06.12.2021 - Oliver Koeth - 6 min read Pace Predictor

Pace Predictor

Introduction

At NTT DATA, some of us are sporty spices and we like to record our running, cycling, and swimming in this Strava Club. And of course trail running is also growing very popular in our club.

One challenge with trail running is that the pace of course depends on your fitness, but more so on conditions like elevation gain or surface of the trail. Hence, the available pacing strategies that rely on extrapolation of shorter distances do not work very well. Even more advanced approaches like Garmin’s PacePro(TM) do not consider all factors relevant for trail running as the impact of the surface of a trail cannot be configured in the UI and the impact of elevation can only be configured within bounds which are too limited for steep uphill or technically challenging downhill passages. This example shows Garmin’s pacing strategy for the quite challenging GebürgTrail in Franconia. For someone running at 6:00min/km pace on even grounds, 8:00 to 9:00 min/km pace on the steep ascents of the GebürgTrail is not feasible at all.

pacepro

So why not base the pace prediction on your personal experiences on the trail. This is exactly what this little project is doing: based on a previous run (hereafter referred to as “reference run”) on similar terrain with comparable elevation and surface, a pacing strategy for a future run is provided (hereafter referred to as “target run”, e.g. an upcoming ultra marathon race).

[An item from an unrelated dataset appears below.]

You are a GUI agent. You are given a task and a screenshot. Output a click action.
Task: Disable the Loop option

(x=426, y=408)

This blog post gives a brief overview of the implementation of the “Pace Predictor” and allows you to further adjust or improve the implementation to your own needs. The main sections of this post are:

  • Data Loading Reference Run

  • Data Preparation

  • Creation of the Model

  • Data Loading Target Run

  • Application of the Model

The full source code is avail on GitHub and advanced readery may prefer to just read this Jupyter Notebook instead of this chatty blog post.

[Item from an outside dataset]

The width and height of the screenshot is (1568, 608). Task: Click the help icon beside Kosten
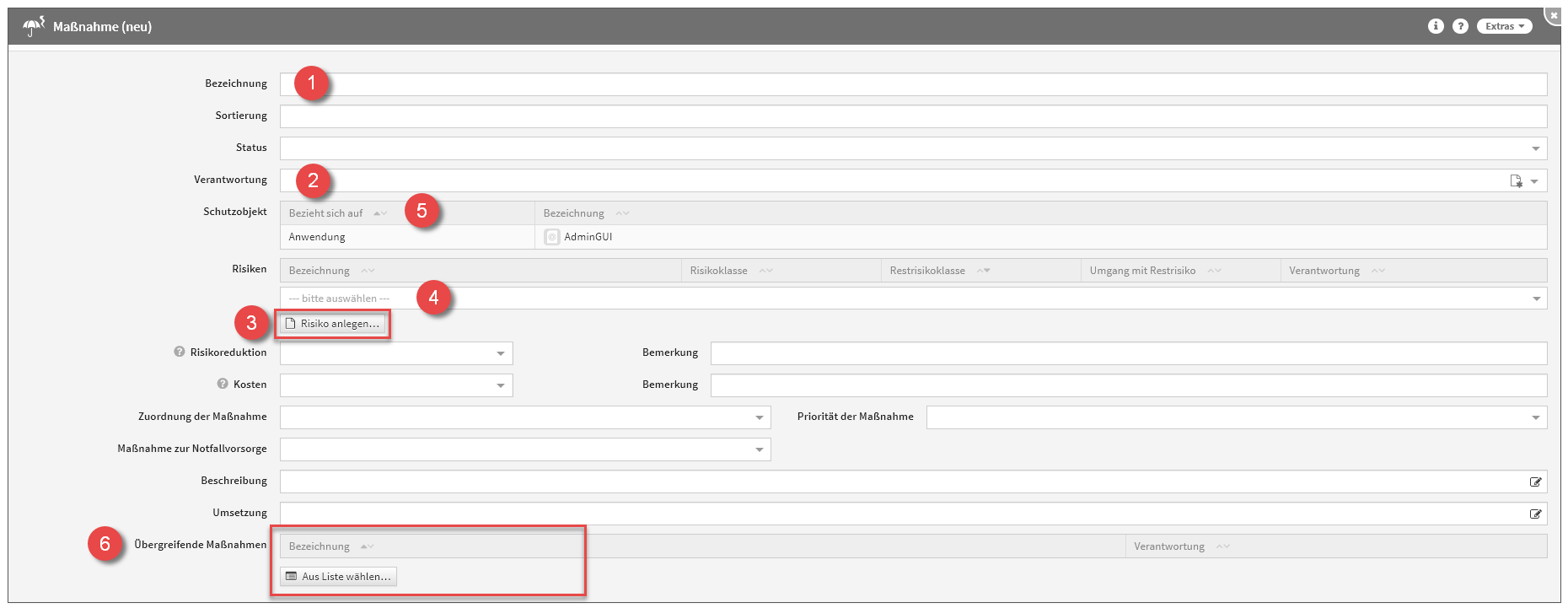pos(223,384)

Data Loading Reference Run

The reference run is provided as a GPX file with a GPS track and respective timings. This implementation uses the gpxpy library for procession the GPX file format. The data is collected in an array and then converted in a Pandas data frame.

import gpxpy
import gpxpy.gpx

gpx_file = open('data/osterfeld.gpx', 'r')
gpx = gpxpy.parse(gpx_file)

cols = [ 'lat', 'lon', 'elevation', 'time' ]
idx = []
rows = []

row = 0
for track in gpx.tracks:
    for segment in track.segments:
        for point in segment.points:
            idx.append(row)
            rows.append([point.latitude, point.longitude, point.elevation, point.time])
            row = row + 1
            
base = pd.DataFrame(data=rows, index=idx, columns=cols)

Data Preparation

The data provided in the GPX file is just a series of discrete points. So to turn this into a continuous stream of data, some additional fields need to be calculated:

  • Elevation Delta: The difference in elevation to the previous track point.

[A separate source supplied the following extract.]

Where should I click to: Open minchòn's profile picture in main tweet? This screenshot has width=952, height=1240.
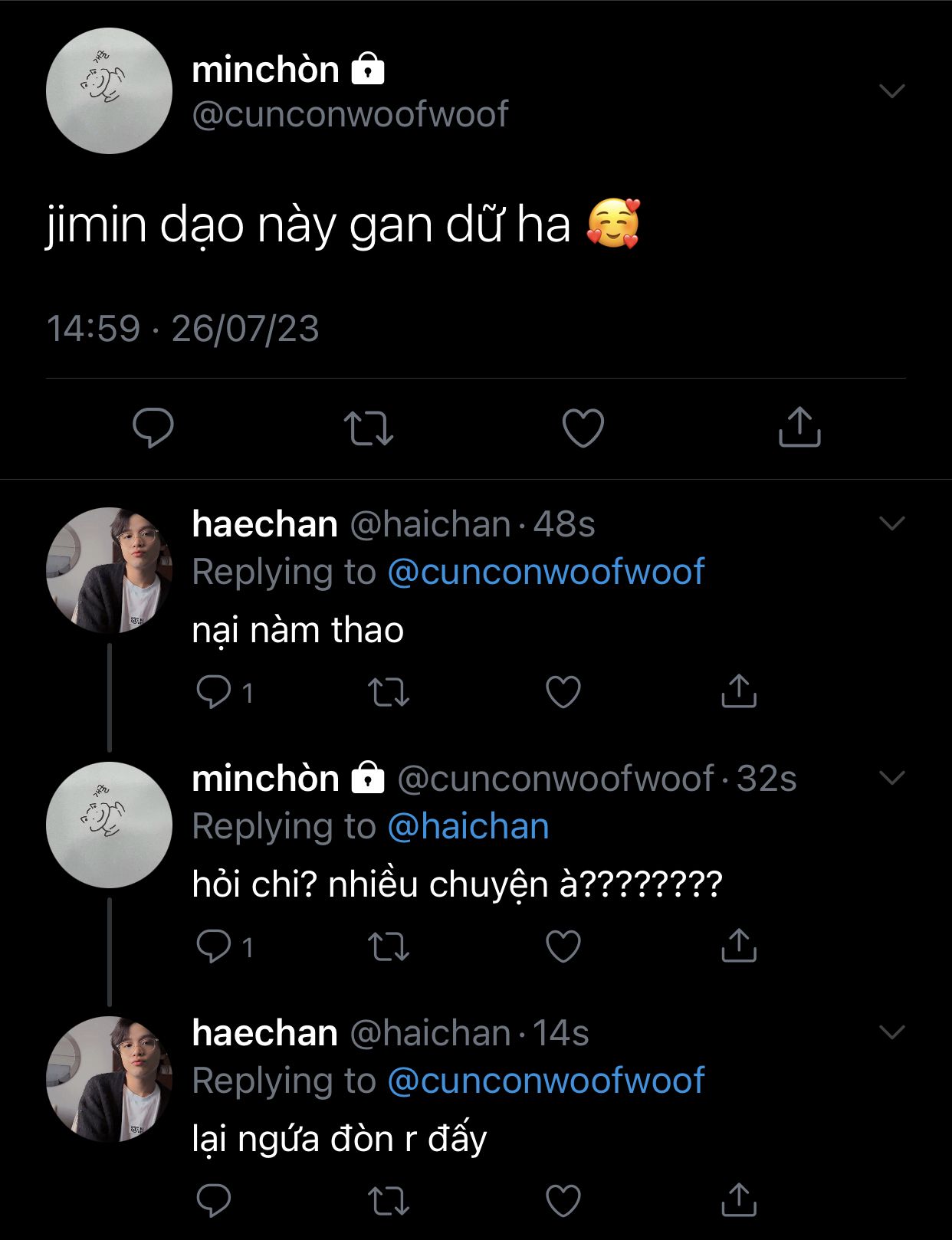pos(109,91)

  • Time Delta: The time difference to the previous track point (Note: With a Garmin Fenix 6 in hires recording, this is always one second).

  • Distance Delta: The distance to the previous track point (line of sight).

  • Distance Sum: The accumulated distance of the track up to this trackpoint.

  • Distance Segment: The number of the 100m segment this trackpoint belongs to.

base['elevation_delta'] = 
    base.elevation.diff().shift(0)
base['time_prev'] = 
    base.time.shift(+1)
base['time_delta'] = 
    base.apply(lambda row: time_delta(row['time'],row['time_prev']), axis=1)
base['lat_prev'] = 
    base.lat.shift(+1)
base['lon_prev'] = 
    base.lon.shift(+1)
base['distance_delta'] = 
    base.apply(lambda row: 
        distance(row['lat'],row['lon'],row['lat_prev'],row['lon_prev']), axis=1)
base['distance_sum'] = 
    base['distance_delta'].cumsum(axis = 0)
base['distance_segment'] = 
    base.apply(lambda row: distance_to_segment(row['distance_sum']), axis=1)

As a next step we group the track points by 100m segments and create a data frame that gives us elevation and timings for each segment. We also convert speed (in m/s) in pace (in min/km).

base_g = 
    base.groupby('distance_segment').agg(
        {
            'elevation_delta': ['sum'],
            'distance_delta': ['sum'], 
            'time_delta': ['sum']})
base_g['pace_segment'] = 
    16.7/(base_g[('distance_delta','sum')]/base_g[('time_delta','sum')])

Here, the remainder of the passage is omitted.